THE PROBLEM: Every line of the data should be output word for word.

Excerpts from a dataset

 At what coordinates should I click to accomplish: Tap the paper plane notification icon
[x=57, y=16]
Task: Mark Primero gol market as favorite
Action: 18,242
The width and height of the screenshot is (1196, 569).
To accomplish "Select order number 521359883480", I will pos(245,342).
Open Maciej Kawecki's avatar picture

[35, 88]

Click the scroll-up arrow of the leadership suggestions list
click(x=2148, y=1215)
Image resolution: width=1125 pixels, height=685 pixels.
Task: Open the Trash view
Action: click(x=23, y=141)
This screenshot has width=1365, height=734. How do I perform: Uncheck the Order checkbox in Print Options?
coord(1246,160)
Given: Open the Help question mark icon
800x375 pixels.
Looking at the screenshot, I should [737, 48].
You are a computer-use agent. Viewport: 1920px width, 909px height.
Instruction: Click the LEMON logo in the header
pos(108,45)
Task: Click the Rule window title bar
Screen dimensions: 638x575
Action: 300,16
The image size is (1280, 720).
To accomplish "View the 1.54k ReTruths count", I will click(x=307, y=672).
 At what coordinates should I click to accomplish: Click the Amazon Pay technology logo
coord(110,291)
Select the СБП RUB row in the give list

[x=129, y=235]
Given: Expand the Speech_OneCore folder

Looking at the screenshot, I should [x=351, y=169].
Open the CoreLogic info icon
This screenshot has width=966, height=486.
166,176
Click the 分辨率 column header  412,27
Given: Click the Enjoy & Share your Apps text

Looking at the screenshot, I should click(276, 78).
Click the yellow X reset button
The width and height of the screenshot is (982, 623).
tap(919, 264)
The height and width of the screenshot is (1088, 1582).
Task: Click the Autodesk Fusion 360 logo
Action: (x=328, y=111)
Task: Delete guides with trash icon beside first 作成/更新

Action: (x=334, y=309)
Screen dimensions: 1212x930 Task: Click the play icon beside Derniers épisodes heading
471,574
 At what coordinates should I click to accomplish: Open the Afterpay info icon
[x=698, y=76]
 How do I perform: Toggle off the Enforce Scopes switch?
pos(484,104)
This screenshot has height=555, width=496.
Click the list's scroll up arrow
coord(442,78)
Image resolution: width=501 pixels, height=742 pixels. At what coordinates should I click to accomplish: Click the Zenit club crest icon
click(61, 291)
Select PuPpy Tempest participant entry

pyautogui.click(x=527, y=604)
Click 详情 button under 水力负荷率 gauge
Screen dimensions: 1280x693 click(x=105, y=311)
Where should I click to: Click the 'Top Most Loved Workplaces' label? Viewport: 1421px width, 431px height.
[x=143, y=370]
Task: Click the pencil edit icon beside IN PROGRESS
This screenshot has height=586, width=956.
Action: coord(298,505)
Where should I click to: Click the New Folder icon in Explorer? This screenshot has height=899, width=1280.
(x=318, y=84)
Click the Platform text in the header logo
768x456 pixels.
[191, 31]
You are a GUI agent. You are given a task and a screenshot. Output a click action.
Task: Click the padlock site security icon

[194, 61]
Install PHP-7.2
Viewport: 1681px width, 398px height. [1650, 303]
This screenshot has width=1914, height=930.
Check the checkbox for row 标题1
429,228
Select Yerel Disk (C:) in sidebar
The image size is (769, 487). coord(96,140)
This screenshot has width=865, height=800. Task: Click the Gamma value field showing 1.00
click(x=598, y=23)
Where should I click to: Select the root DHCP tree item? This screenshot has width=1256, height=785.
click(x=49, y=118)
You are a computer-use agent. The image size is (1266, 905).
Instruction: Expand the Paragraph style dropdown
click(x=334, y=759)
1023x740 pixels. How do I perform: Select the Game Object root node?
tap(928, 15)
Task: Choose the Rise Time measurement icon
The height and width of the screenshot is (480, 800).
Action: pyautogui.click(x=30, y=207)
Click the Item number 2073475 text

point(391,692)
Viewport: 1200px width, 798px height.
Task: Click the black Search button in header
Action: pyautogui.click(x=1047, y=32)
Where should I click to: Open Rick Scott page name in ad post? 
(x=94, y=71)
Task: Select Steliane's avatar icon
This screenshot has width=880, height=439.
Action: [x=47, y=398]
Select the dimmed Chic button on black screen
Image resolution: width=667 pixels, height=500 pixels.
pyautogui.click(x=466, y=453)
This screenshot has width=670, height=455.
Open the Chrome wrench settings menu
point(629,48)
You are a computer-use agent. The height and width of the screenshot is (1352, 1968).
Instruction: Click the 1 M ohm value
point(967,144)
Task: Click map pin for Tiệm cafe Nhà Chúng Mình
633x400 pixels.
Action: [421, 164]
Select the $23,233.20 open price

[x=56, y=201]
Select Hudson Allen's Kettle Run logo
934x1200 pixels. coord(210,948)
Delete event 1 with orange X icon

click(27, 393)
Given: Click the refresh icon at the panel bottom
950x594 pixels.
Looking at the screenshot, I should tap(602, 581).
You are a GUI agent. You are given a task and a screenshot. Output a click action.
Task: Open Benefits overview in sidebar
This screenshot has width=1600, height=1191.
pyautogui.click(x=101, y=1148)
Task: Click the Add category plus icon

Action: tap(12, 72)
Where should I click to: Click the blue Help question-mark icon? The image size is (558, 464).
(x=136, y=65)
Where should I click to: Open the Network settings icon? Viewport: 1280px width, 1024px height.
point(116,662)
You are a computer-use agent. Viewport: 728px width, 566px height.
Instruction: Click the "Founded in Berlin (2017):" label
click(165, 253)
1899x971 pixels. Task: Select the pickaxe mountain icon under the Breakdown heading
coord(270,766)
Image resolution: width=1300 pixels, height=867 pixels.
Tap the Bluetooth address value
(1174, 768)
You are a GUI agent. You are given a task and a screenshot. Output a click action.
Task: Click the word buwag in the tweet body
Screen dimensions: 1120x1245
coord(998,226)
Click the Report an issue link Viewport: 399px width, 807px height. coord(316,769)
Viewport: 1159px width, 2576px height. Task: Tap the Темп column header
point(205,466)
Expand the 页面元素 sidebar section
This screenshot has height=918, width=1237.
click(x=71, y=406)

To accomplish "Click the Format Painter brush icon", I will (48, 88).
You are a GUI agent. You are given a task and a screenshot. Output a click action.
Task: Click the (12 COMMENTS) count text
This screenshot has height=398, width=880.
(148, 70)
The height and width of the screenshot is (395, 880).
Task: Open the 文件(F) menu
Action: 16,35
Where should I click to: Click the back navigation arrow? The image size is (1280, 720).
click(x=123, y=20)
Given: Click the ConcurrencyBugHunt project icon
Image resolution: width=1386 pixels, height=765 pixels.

SOLUTION TO THIS PROBLEM:
 At what coordinates should I click to accomplish: Tap the paper plane notification icon
[x=57, y=16]
Task: Mark Primero gol market as favorite
Action: 18,242
The width and height of the screenshot is (1196, 569).
To accomplish "Select order number 521359883480", I will pos(245,342).
Open Maciej Kawecki's avatar picture

[35, 88]

Click the scroll-up arrow of the leadership suggestions list
click(x=2148, y=1215)
Image resolution: width=1125 pixels, height=685 pixels.
Task: Open the Trash view
Action: click(x=23, y=141)
This screenshot has width=1365, height=734. How do I perform: Uncheck the Order checkbox in Print Options?
coord(1246,160)
Given: Open the Help question mark icon
800x375 pixels.
Looking at the screenshot, I should [737, 48].
You are a computer-use agent. Viewport: 1920px width, 909px height.
Instruction: Click the LEMON logo in the header
pos(108,45)
Task: Click the Rule window title bar
Screen dimensions: 638x575
Action: 300,16
The image size is (1280, 720).
To accomplish "View the 1.54k ReTruths count", I will click(x=307, y=672).
 At what coordinates should I click to accomplish: Click the Amazon Pay technology logo
coord(110,291)
Select the СБП RUB row in the give list

[x=129, y=235]
Given: Expand the Speech_OneCore folder

Looking at the screenshot, I should [x=351, y=169].
Open the CoreLogic info icon
This screenshot has width=966, height=486.
166,176
Click the 分辨率 column header  412,27
Given: Click the Enjoy & Share your Apps text

Looking at the screenshot, I should click(276, 78).
Click the yellow X reset button
The width and height of the screenshot is (982, 623).
tap(919, 264)
The height and width of the screenshot is (1088, 1582).
Task: Click the Autodesk Fusion 360 logo
Action: (x=328, y=111)
Task: Delete guides with trash icon beside first 作成/更新

Action: (x=334, y=309)
Screen dimensions: 1212x930 Task: Click the play icon beside Derniers épisodes heading
471,574
 At what coordinates should I click to accomplish: Open the Afterpay info icon
[x=698, y=76]
 How do I perform: Toggle off the Enforce Scopes switch?
pos(484,104)
This screenshot has height=555, width=496.
Click the list's scroll up arrow
coord(442,78)
Image resolution: width=501 pixels, height=742 pixels. At what coordinates should I click to accomplish: Click the Zenit club crest icon
click(61, 291)
Select PuPpy Tempest participant entry

pyautogui.click(x=527, y=604)
Click 详情 button under 水力负荷率 gauge
Screen dimensions: 1280x693 click(x=105, y=311)
Where should I click to: Click the 'Top Most Loved Workplaces' label? Viewport: 1421px width, 431px height.
[x=143, y=370]
Task: Click the pencil edit icon beside IN PROGRESS
This screenshot has height=586, width=956.
Action: coord(298,505)
Where should I click to: Click the New Folder icon in Explorer? This screenshot has height=899, width=1280.
(x=318, y=84)
Click the Platform text in the header logo
768x456 pixels.
[191, 31]
You are a GUI agent. You are given a task and a screenshot. Output a click action.
Task: Click the padlock site security icon

[194, 61]
Install PHP-7.2
Viewport: 1681px width, 398px height. [1650, 303]
This screenshot has width=1914, height=930.
Check the checkbox for row 标题1
429,228
Select Yerel Disk (C:) in sidebar
The image size is (769, 487). coord(96,140)
This screenshot has width=865, height=800. Task: Click the Gamma value field showing 1.00
click(x=598, y=23)
Where should I click to: Select the root DHCP tree item? This screenshot has width=1256, height=785.
click(x=49, y=118)
You are a computer-use agent. The image size is (1266, 905).
Instruction: Expand the Paragraph style dropdown
click(x=334, y=759)
1023x740 pixels. How do I perform: Select the Game Object root node?
tap(928, 15)
Task: Choose the Rise Time measurement icon
The height and width of the screenshot is (480, 800).
Action: pyautogui.click(x=30, y=207)
Click the Item number 2073475 text

point(391,692)
Viewport: 1200px width, 798px height.
Task: Click the black Search button in header
Action: pyautogui.click(x=1047, y=32)
Where should I click to: Open Rick Scott page name in ad post? 
(x=94, y=71)
Task: Select Steliane's avatar icon
This screenshot has width=880, height=439.
Action: [x=47, y=398]
Select the dimmed Chic button on black screen
Image resolution: width=667 pixels, height=500 pixels.
pyautogui.click(x=466, y=453)
This screenshot has width=670, height=455.
Open the Chrome wrench settings menu
point(629,48)
You are a computer-use agent. The height and width of the screenshot is (1352, 1968).
Instruction: Click the 1 M ohm value
point(967,144)
Task: Click map pin for Tiệm cafe Nhà Chúng Mình
633x400 pixels.
Action: [421, 164]
Select the $23,233.20 open price

[x=56, y=201]
Select Hudson Allen's Kettle Run logo
934x1200 pixels. coord(210,948)
Delete event 1 with orange X icon

click(27, 393)
Given: Click the refresh icon at the panel bottom
950x594 pixels.
Looking at the screenshot, I should tap(602, 581).
You are a GUI agent. You are given a task and a screenshot. Output a click action.
Task: Open Benefits overview in sidebar
This screenshot has width=1600, height=1191.
pyautogui.click(x=101, y=1148)
Task: Click the Add category plus icon

Action: tap(12, 72)
Where should I click to: Click the blue Help question-mark icon? The image size is (558, 464).
(x=136, y=65)
Where should I click to: Open the Network settings icon? Viewport: 1280px width, 1024px height.
point(116,662)
You are a computer-use agent. Viewport: 728px width, 566px height.
Instruction: Click the "Founded in Berlin (2017):" label
click(165, 253)
1899x971 pixels. Task: Select the pickaxe mountain icon under the Breakdown heading
coord(270,766)
Image resolution: width=1300 pixels, height=867 pixels.
Tap the Bluetooth address value
(1174, 768)
You are a GUI agent. You are given a task and a screenshot. Output a click action.
Task: Click the word buwag in the tweet body
Screen dimensions: 1120x1245
coord(998,226)
Click the Report an issue link Viewport: 399px width, 807px height. coord(316,769)
Viewport: 1159px width, 2576px height. Task: Tap the Темп column header
point(205,466)
Expand the 页面元素 sidebar section
This screenshot has height=918, width=1237.
click(x=71, y=406)

To accomplish "Click the Format Painter brush icon", I will (48, 88).
You are a GUI agent. You are given a task and a screenshot. Output a click action.
Task: Click the (12 COMMENTS) count text
This screenshot has height=398, width=880.
(148, 70)
The height and width of the screenshot is (395, 880).
Task: Open the 文件(F) menu
Action: 16,35
Where should I click to: Click the back navigation arrow? The image size is (1280, 720).
click(x=123, y=20)
Given: Click the ConcurrencyBugHunt project icon
Image resolution: width=1386 pixels, height=765 pixels.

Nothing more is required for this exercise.